Graduating students at the Briarcliffe College commencement ceremony

Graduating students at the Briarcliffe College commencement ceremony in Brentwood on Saturday, May 14, 2016. Credit: Steven Sunshine

Briarcliffe College held its commencement ceremony Saturday on the Brentwood campus of Suffolk County Community College.

Number of graduates

384 with 166 associate degrees and 218 bachelor’s degrees.

Commencement speaker

Dr. Harold Fernandez, a professor of cardiovascular and thoracic surgery at the Hofstra Northwell School of Medicine, said he came to the United States illegally from Medellín, Colombia, arriving in Florida in a small boat at age 13. He later earned degrees from Princeton and Harvard universities. Fernandez told graduates he isn’t a famous politician or athlete — “just someone who came here without documents who faced obstacles and a lot of adversity and was able to make a dream of helping people a reality . . . It doesn’t matter if people tell you [that] you can’t make it in life because you’re undocumented, because of the color of your skin, because of your gender, because of your orientation. No, you can make it.”

Student speakers

  • Valedictorian Denise Titone, 47, of Farmingville, who earned a bachelor’s degree in business administration, said she began attending Briarcliffe after she was laid off during a downsizing of a manufacturing company. She urged fellow graduates not to fear change. “Don’t pick a job that’s safe. Take risks,” she said. “Go out there, and show the world the potential that is in you.”
_ _ _ _ _ _ _
Directions:
[1] According to the commencement article, how many bachelor's degrees were awarded at the ceremony?
[2] Please continue the commencement article from where it stops.
_ _ _ _ _ _ _
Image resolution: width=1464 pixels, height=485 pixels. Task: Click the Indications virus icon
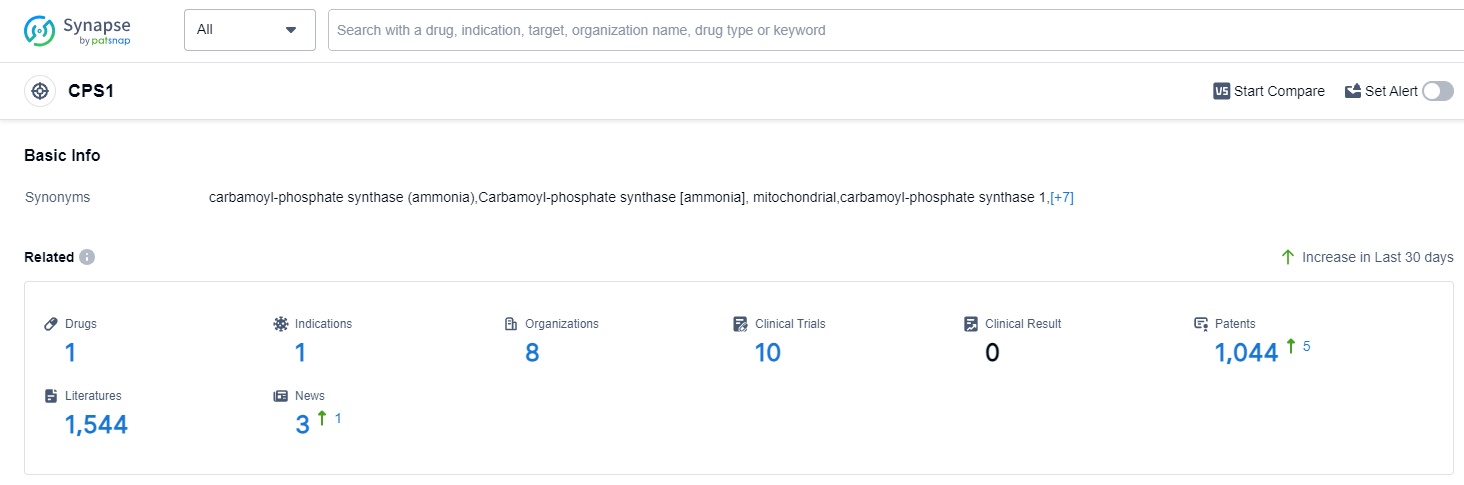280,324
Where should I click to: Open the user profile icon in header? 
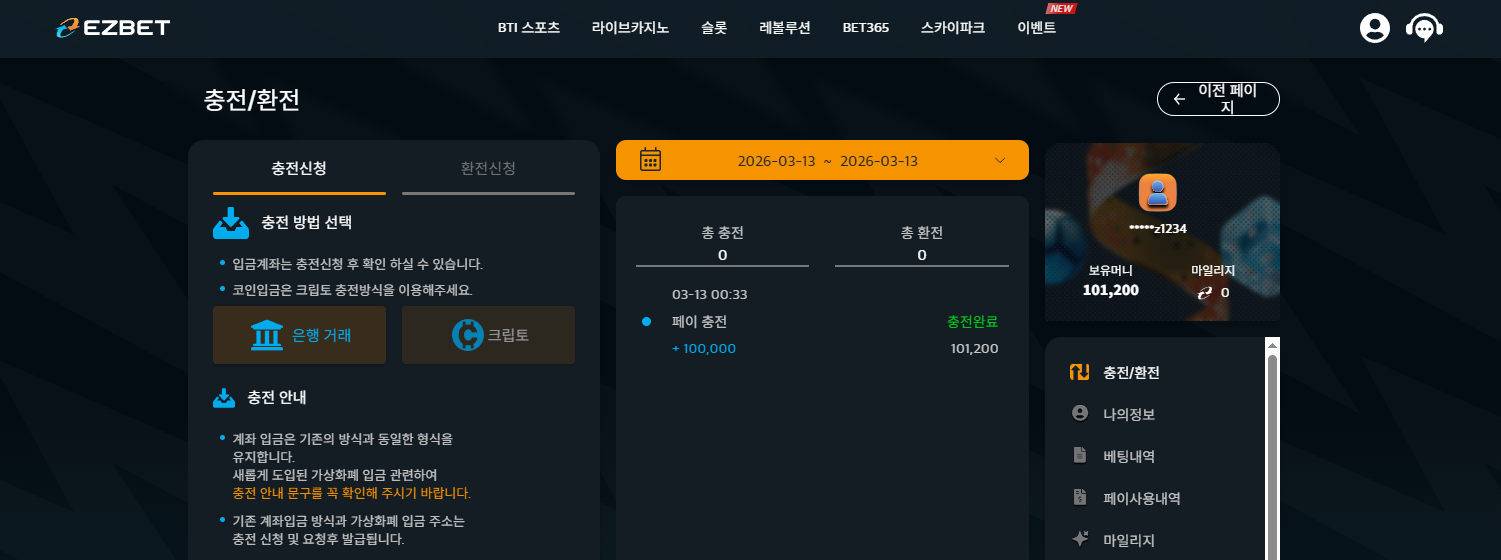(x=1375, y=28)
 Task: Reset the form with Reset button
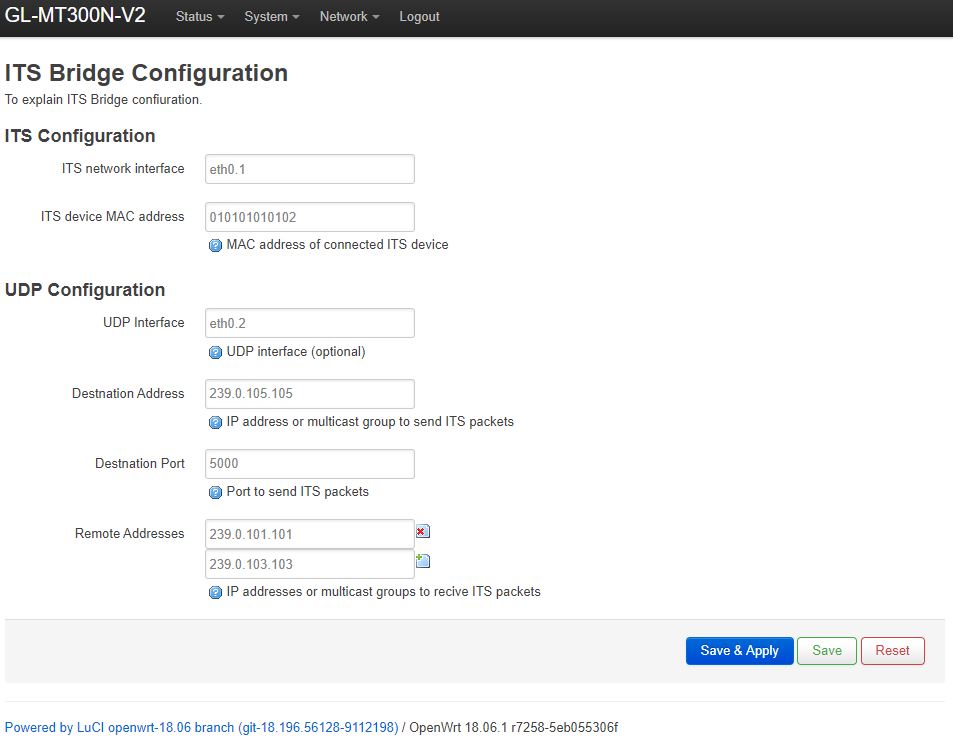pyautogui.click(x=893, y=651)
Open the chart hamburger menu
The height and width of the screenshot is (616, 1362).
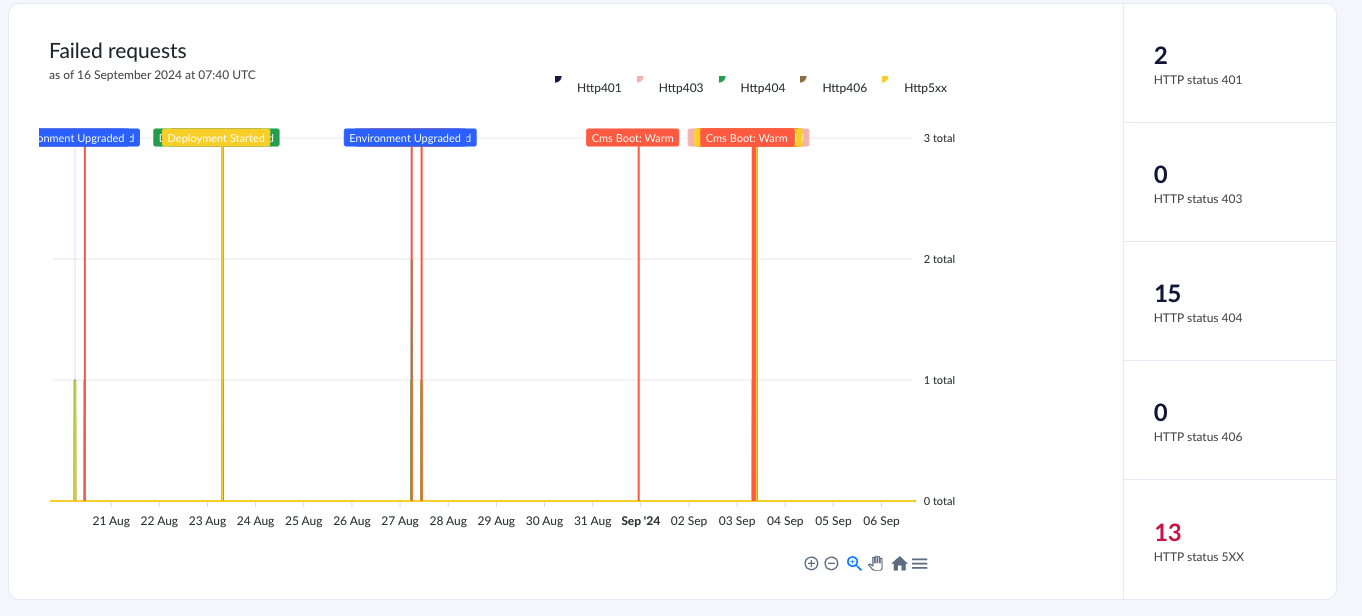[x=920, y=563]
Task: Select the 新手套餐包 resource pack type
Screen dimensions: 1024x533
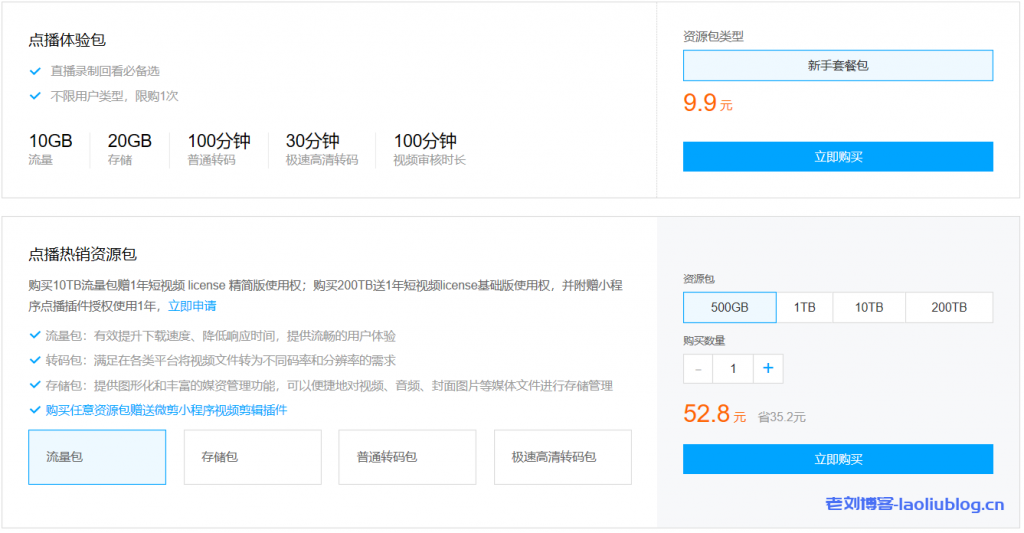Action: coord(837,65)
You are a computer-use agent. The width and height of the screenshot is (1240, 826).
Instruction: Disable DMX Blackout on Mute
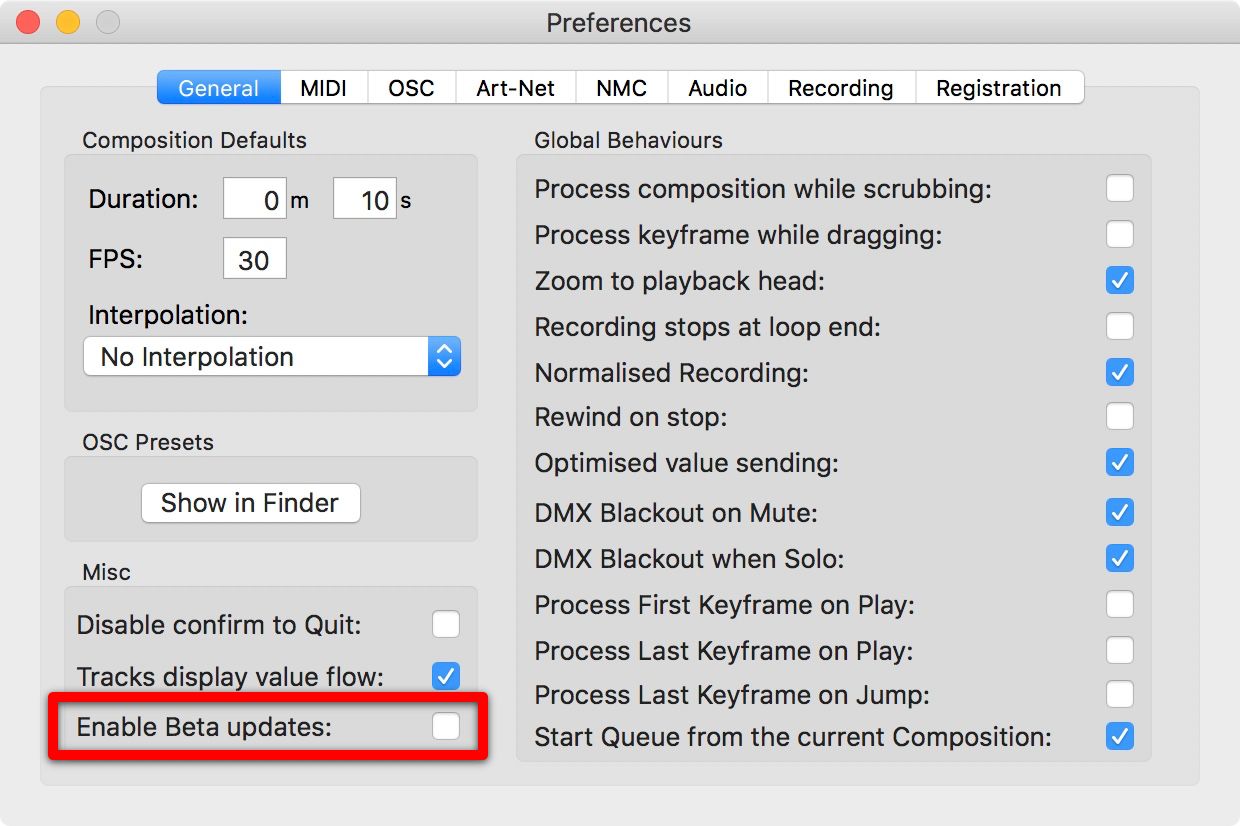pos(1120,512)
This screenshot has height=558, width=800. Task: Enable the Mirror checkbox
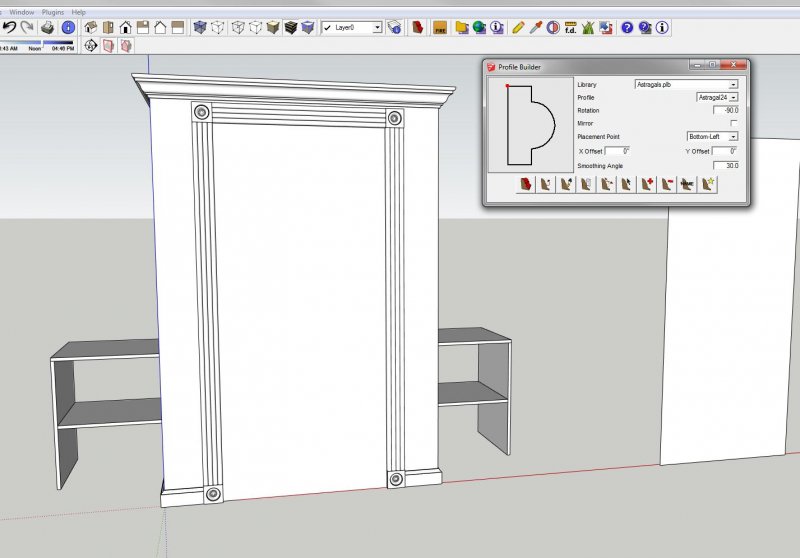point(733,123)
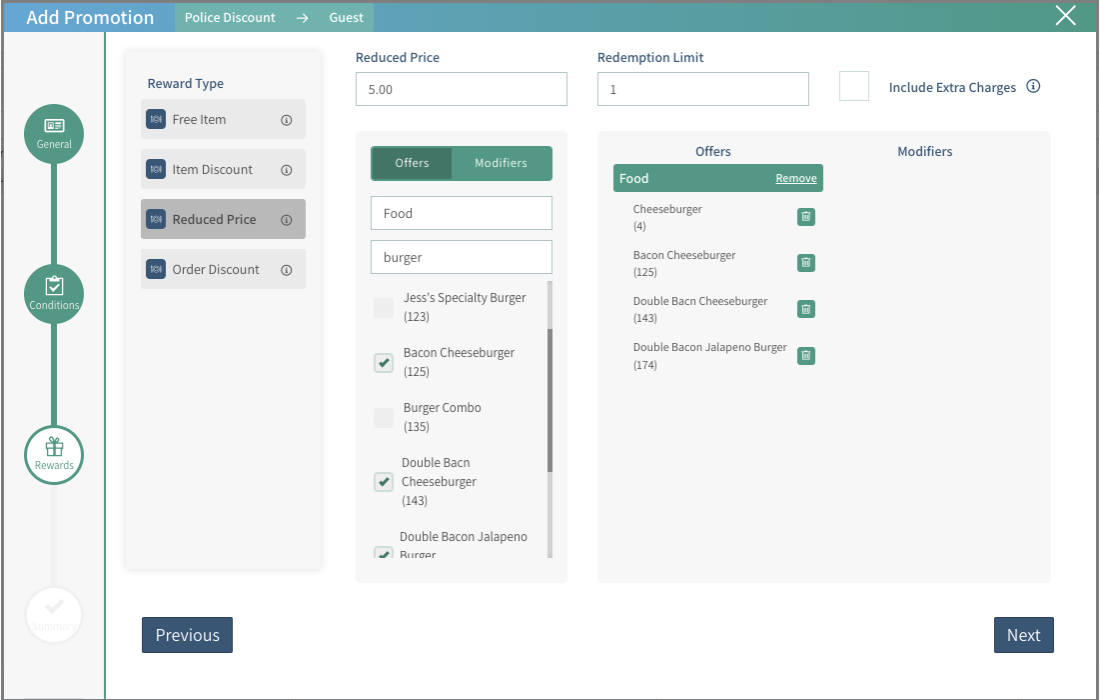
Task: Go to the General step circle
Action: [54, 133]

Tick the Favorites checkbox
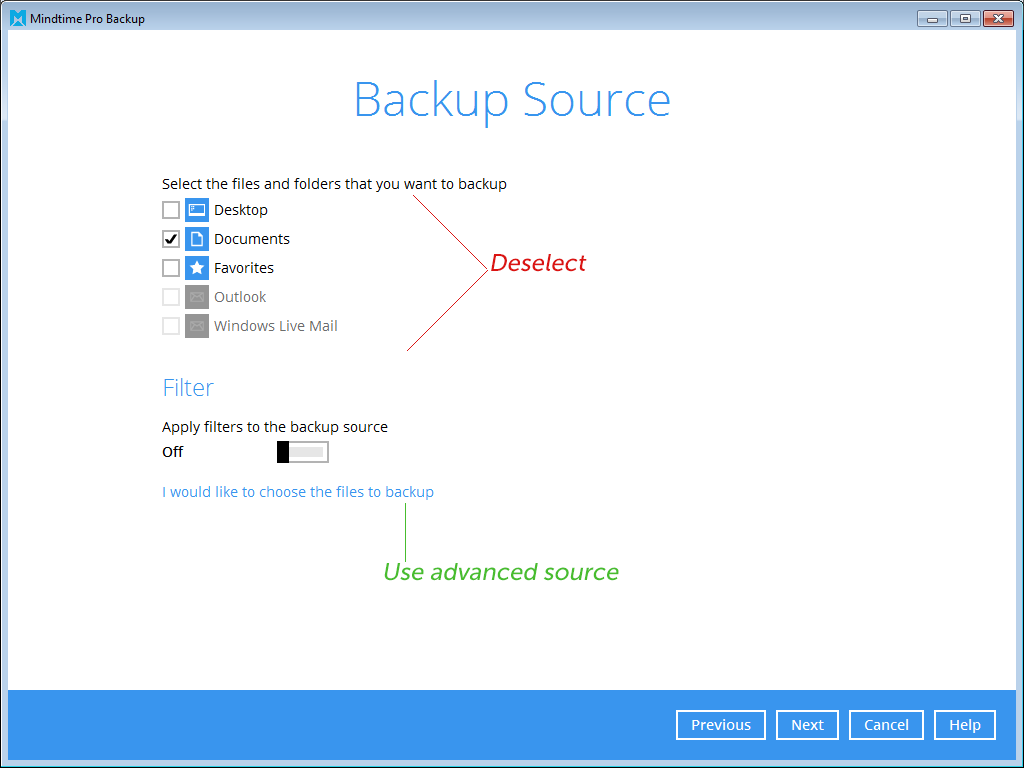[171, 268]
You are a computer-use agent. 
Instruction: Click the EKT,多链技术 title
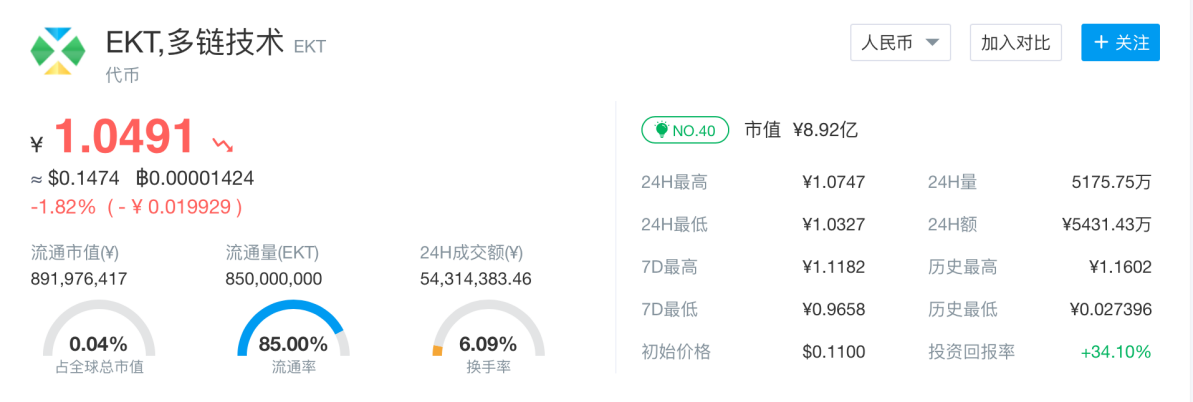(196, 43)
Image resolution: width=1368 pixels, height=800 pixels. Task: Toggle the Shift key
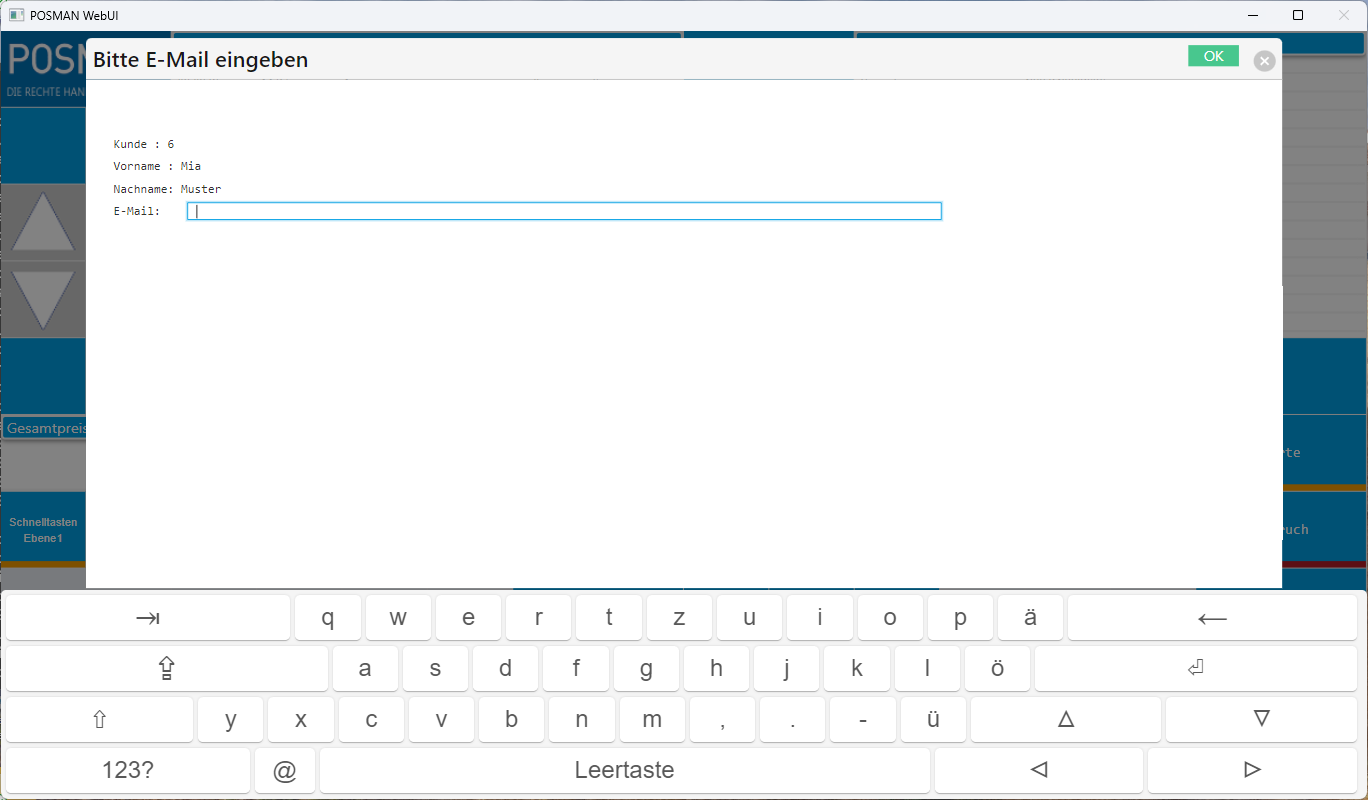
_ _ _ _ _ _ _
Expected outputs:
[1] 218 bachelor's degrees.

[2]
  • Salutatorian Garrett Majka, 20, of Centereach, who earned an associate degree in accounting, said that “success is not how much money you make or how many Twitter followers you have. Believe me. I think success derives from respect.”

Student reactions

Vikki Castillo, 26, Brentwood, graphic design. “I hope everything does play out when it comes to our degrees, that it will be real after 2018,” Castillo said. “Everyone advises us that it will.”

Cecelia Young, 20, Centereach, graphic design. “With art therapy, I can combine my love for art with my love for helping people,” Young said.

Crystal Dunn, 21, Central Islip, health care management. “It’s hard that it [Briarcliffe] won’t be here, so that maybe one day when I have kids, they won’t be able to see the college that I went to,” Dunn said. The school announced it is closing its Patchogue and Brentwood campuses.

Maryuri Moreno-Arevalo, 24, Westbury, health care management. “Health care is the future,” Moreno-Arevalo said. “People are always going to get sick, unfortunately.”